**TASK OBJECTIVE**
Print the line containing "The width and height of the screenshot is (1169, 1200)." and every later line of the records. Keep each one exactly as given, ending with the last.

BEGIN MATERIAL FOR THE TASK

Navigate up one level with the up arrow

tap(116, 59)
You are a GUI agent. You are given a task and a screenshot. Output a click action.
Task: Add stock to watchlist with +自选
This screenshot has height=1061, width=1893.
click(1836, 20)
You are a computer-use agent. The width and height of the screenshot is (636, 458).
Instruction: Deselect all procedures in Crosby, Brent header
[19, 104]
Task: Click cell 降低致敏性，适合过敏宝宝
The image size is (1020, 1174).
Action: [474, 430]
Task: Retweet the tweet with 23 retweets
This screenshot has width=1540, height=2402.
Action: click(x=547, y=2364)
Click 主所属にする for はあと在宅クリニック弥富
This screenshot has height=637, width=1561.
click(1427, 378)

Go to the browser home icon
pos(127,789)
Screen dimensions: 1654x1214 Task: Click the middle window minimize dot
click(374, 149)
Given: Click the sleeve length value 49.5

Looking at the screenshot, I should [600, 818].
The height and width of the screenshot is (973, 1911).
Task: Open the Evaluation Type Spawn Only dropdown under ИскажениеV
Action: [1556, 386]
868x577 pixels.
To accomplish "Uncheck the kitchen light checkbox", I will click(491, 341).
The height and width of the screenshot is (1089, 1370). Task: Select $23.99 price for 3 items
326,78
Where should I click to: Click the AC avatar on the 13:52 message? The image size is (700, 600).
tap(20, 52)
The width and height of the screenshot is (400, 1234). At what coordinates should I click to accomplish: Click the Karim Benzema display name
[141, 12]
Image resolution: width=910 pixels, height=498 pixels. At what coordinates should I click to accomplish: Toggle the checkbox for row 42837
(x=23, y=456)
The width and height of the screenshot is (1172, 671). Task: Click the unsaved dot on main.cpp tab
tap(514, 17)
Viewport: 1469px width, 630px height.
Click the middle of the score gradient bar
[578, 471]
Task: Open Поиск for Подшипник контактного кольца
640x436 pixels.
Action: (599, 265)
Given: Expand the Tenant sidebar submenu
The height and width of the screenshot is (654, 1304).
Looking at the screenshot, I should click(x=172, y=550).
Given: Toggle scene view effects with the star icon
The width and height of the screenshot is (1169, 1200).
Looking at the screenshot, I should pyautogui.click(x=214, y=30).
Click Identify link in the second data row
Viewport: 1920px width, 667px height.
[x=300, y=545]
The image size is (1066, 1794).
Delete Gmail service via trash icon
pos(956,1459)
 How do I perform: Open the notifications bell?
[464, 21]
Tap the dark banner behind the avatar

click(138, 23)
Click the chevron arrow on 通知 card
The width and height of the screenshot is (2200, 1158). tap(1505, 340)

END MATERIAL FOR THE TASK

**YOUR SOLUTION**
The width and height of the screenshot is (1169, 1200).
Looking at the screenshot, I should pyautogui.click(x=214, y=30).
Click Identify link in the second data row
Viewport: 1920px width, 667px height.
[x=300, y=545]
The image size is (1066, 1794).
Delete Gmail service via trash icon
pos(956,1459)
 How do I perform: Open the notifications bell?
[464, 21]
Tap the dark banner behind the avatar

click(138, 23)
Click the chevron arrow on 通知 card
The width and height of the screenshot is (2200, 1158). tap(1505, 340)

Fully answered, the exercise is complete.